10/07/06

Setúbal: Boi abatido a tiros de G3 pela GNR após fuga de matadouro
Talvez consciente de que não sairia com vida do matadouro de Setúbal, um boi de grande porte, com mais de mil quilos, tentou fintar o destino, encetando a fuga das instalações da Sociedade Industrial de Carnes da Arrábida, pela calada da madrugada de ontem.

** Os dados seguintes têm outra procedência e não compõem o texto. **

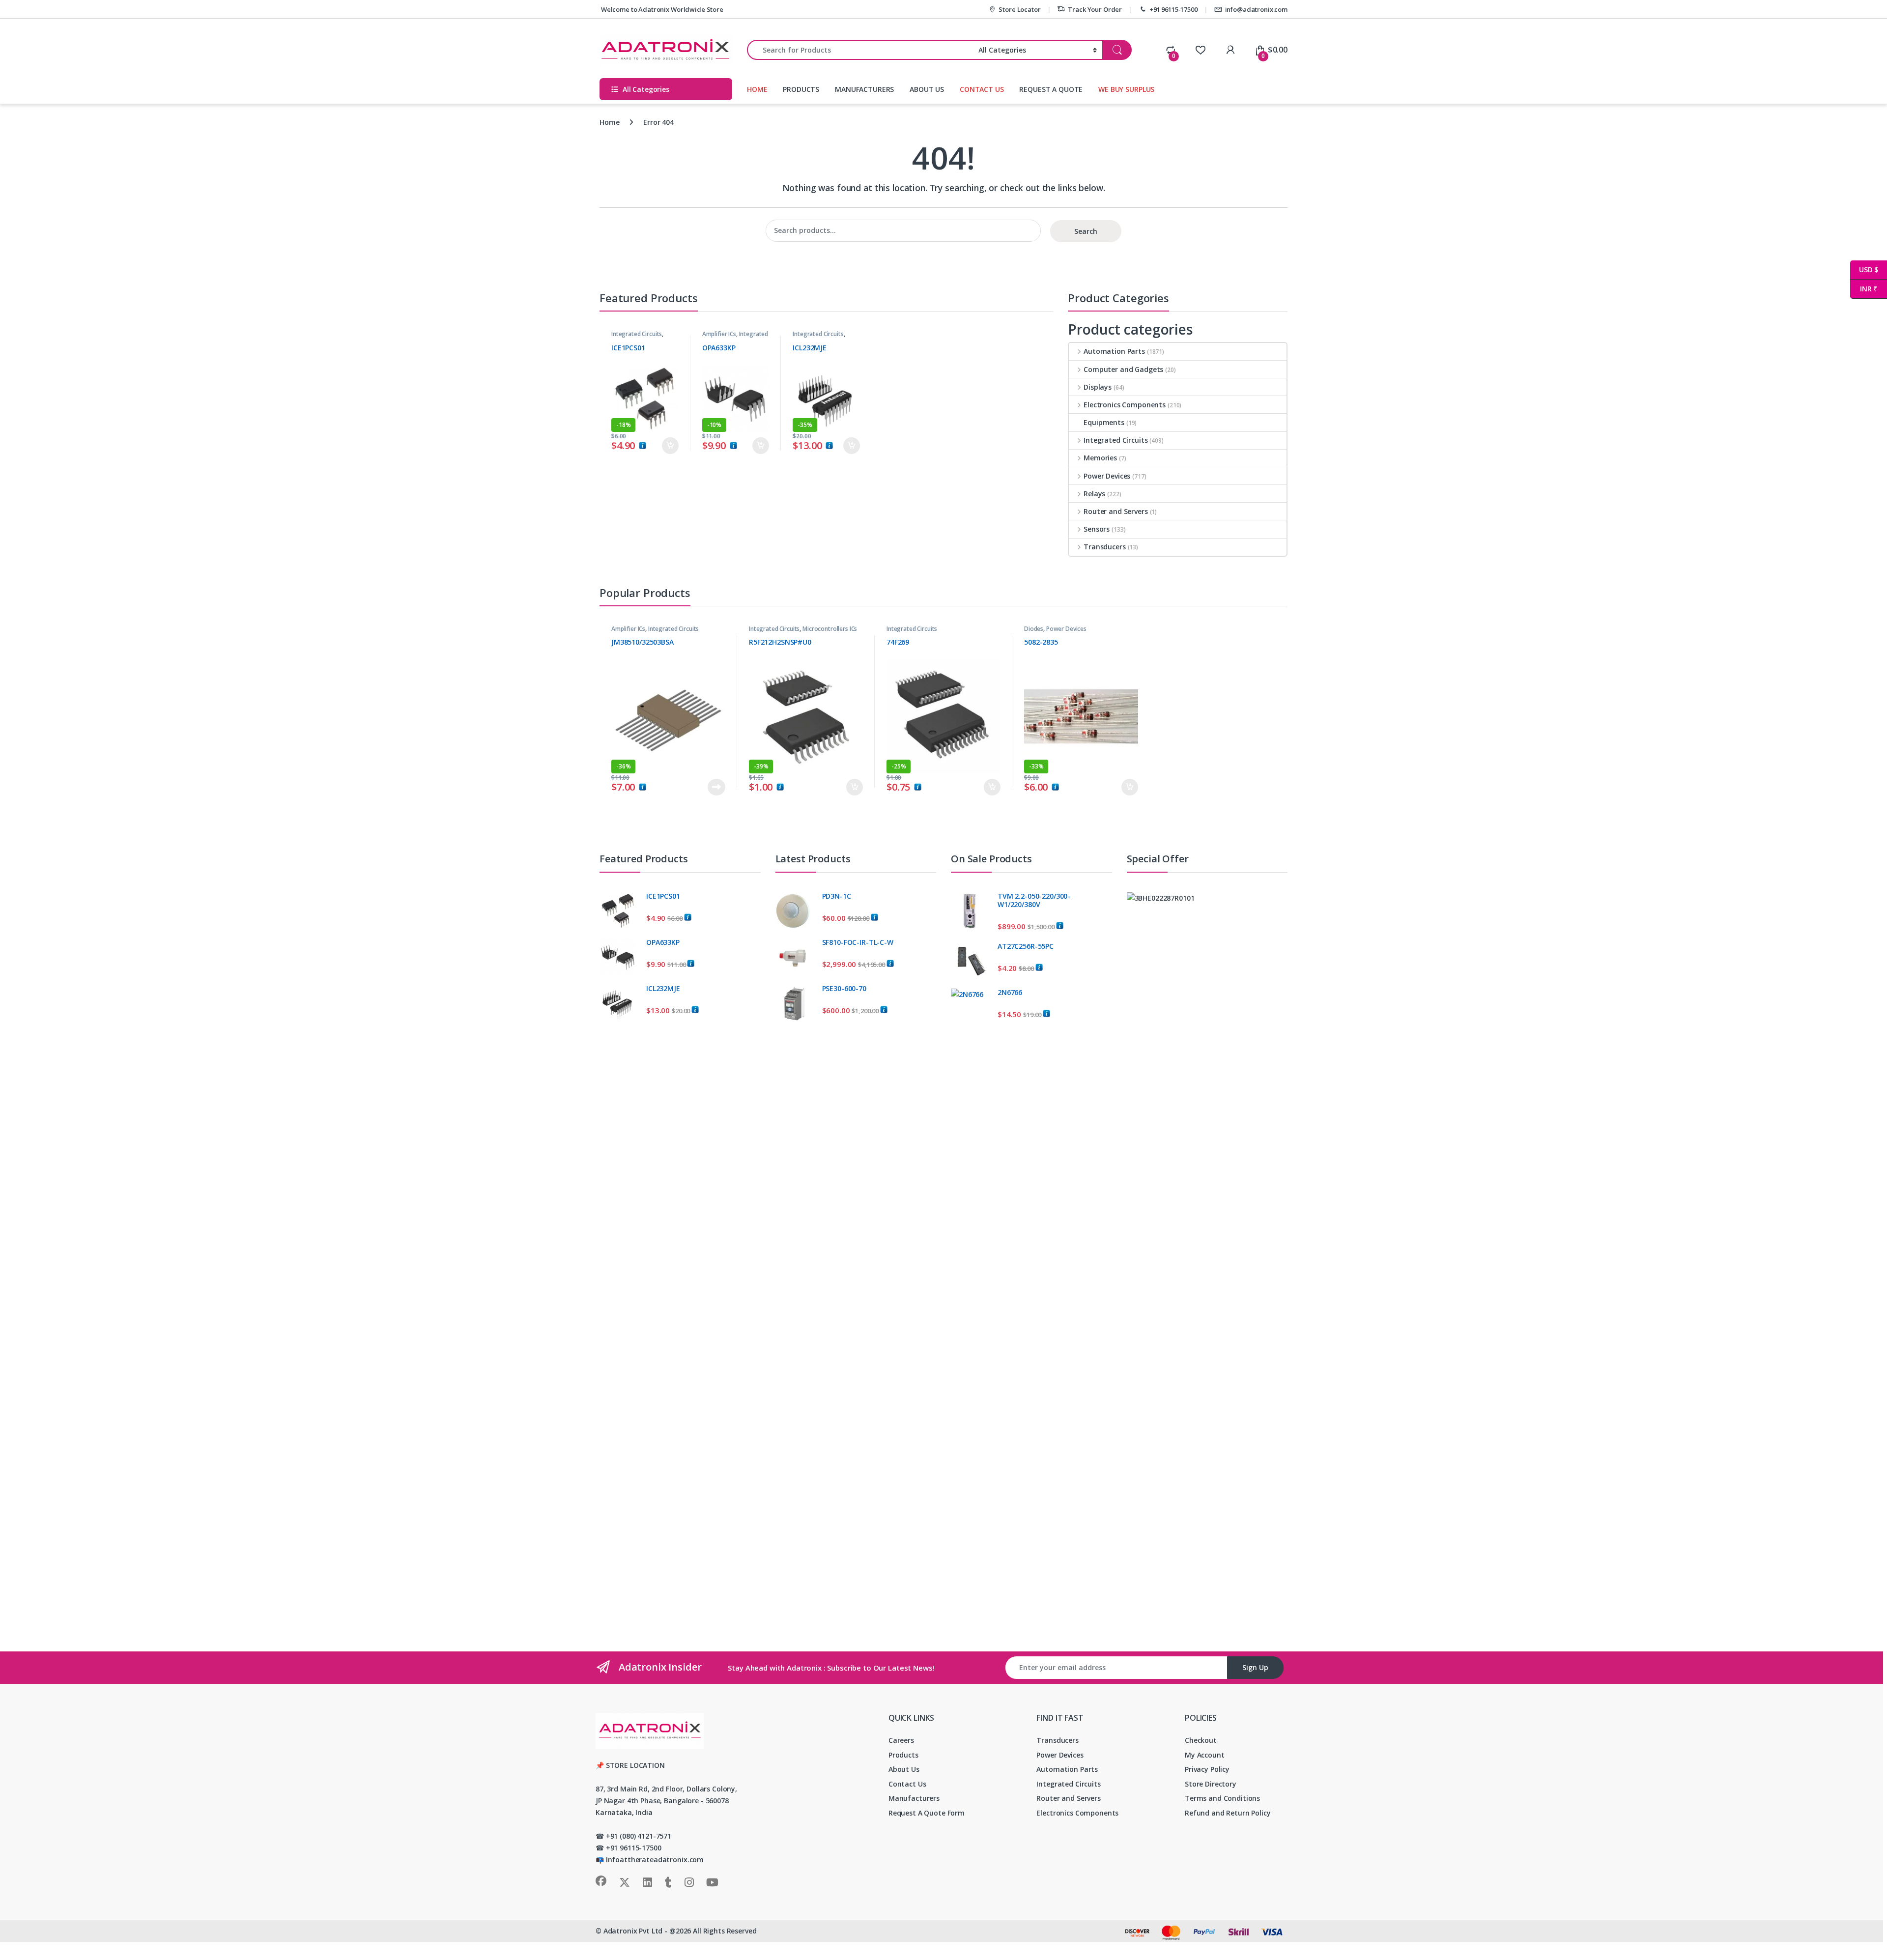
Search (1085, 231)
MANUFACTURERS (864, 89)
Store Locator (1019, 9)
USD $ (1864, 269)
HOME (757, 89)
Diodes (1033, 629)
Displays (1098, 387)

Durante mais de uma hora, conseguiu despistar as autoridades, mas a GNR, chamada a intervir, acabou por dar-lhe um tiro certeiro com uma espingarda automática G3. O animal regressou ao matadouro já sem vida.

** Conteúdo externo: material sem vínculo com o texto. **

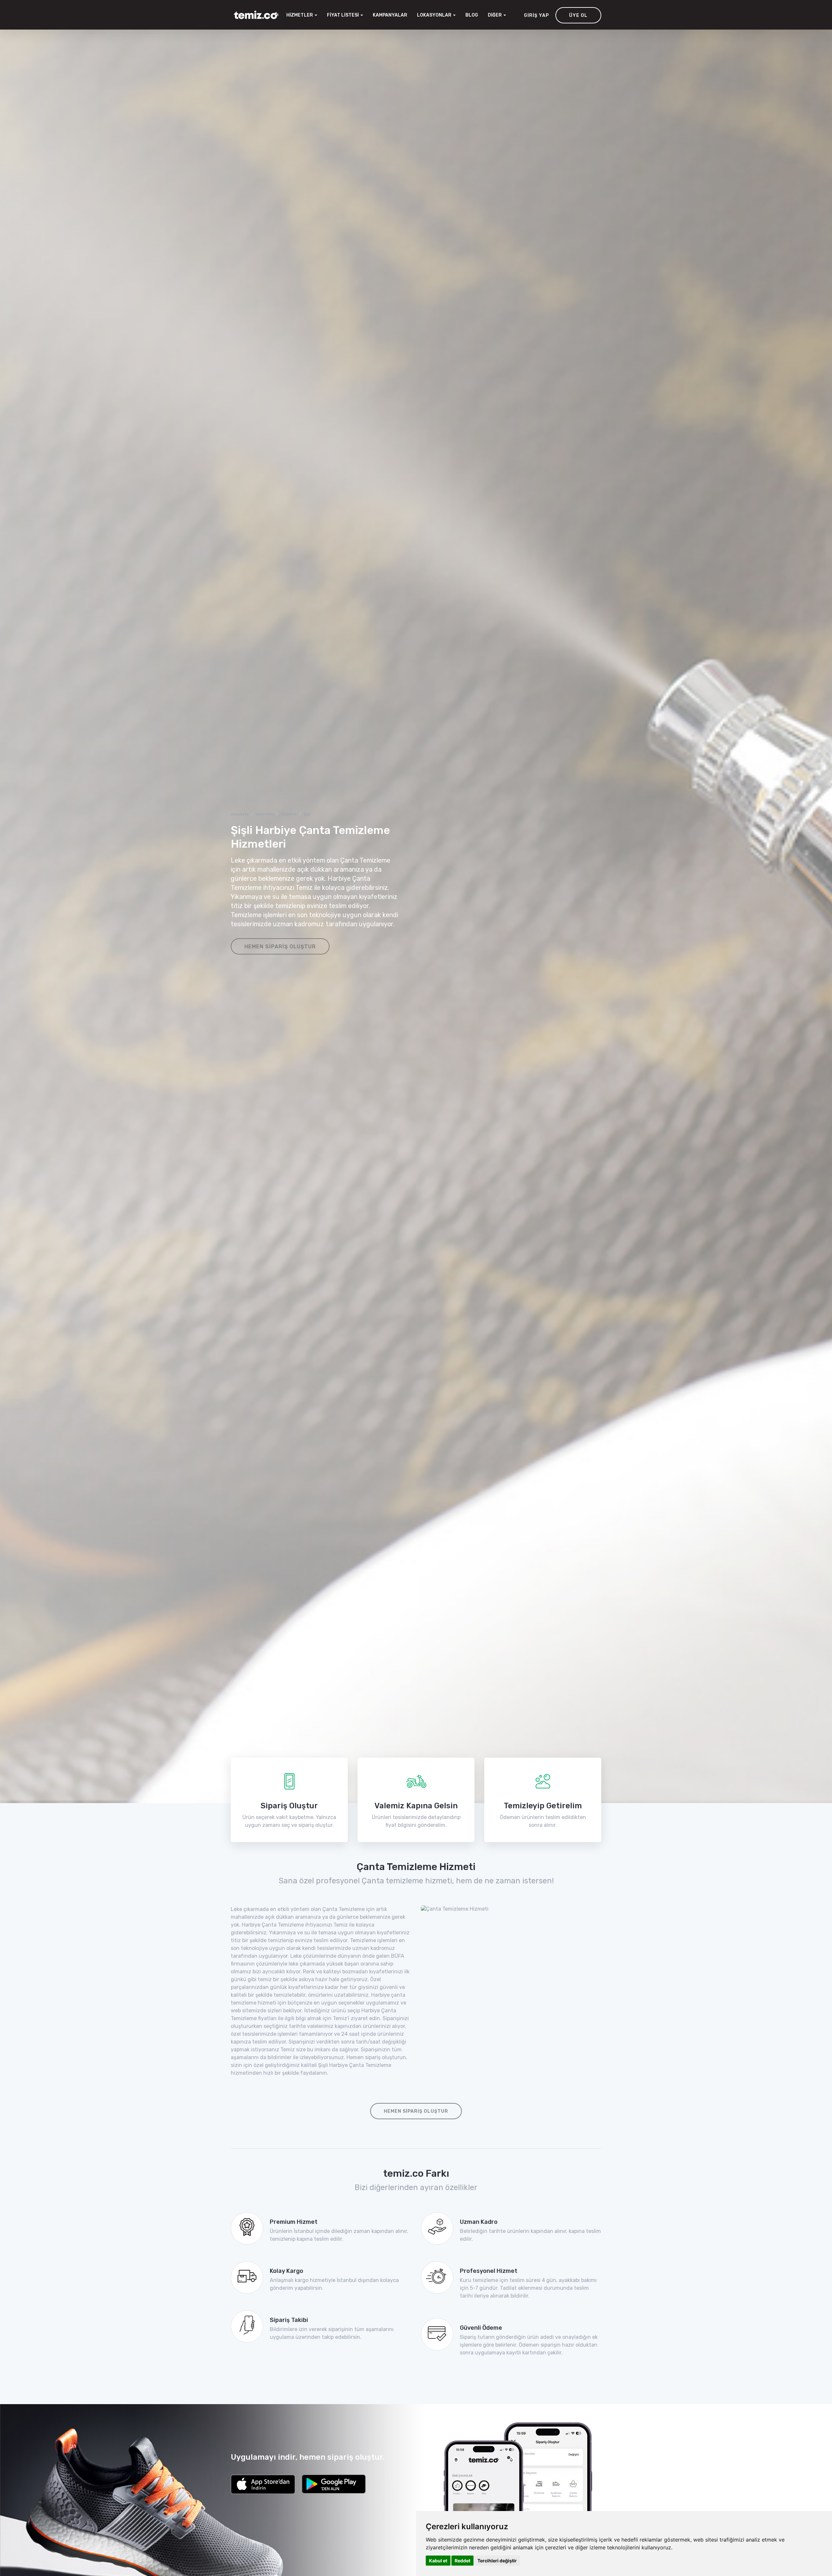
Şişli (307, 814)
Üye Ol (578, 15)
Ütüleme (288, 814)
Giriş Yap (536, 15)
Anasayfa (240, 814)
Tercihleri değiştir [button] (497, 2560)
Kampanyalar (390, 15)
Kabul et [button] (438, 2560)
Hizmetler (265, 814)
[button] (436, 15)
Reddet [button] (462, 2560)
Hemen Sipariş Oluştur (280, 946)
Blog (471, 15)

dúvidas que se me colocam:
- afinal, o bicho foi abatido a "tiros", ou bastou "um tiro certeiro"?
- quais as reacções da sociedade protectora dos animais? (não acredito que aquela senhora que aparece sempre que se discutem os touros de barrancos não tenha nada a dizer)
- como é que o bicho conseguiu despistar as autoridades durante mais de uma hora? ter-se-à mascarado de político em campanha? vestiu os calções de banho e foi dar um pulinho à costa? esteve a praticar solfejo na praça luísa todi?
- irão ser apuradas responsabilidades por esta fuga? vão "cair cabeças" no matadouro de setúbal?
- aproveitando o estilo da prosa do artigo, que terá a dizer o proprietário do bicho?
- e terá deixado família que o lamente?

já agora, noutro tema, uma coisa que me confundiu: Casa Pia: Outras figuras públicas referenciadas .
é que não percebo como é que, só agora, é que a senhora jornalista que revelou este caso se lembra de vir trazer ao processo mais nomes... mas deve ser defeito meu.

4 comentários:

Midas disse...

Impressionante

Vão rolar cabeças certamente.

No caso Casa Pia, ao contrário do pobre do animal, conseguiram despistar a polícia durante anos. Questões técnicas de eficiência…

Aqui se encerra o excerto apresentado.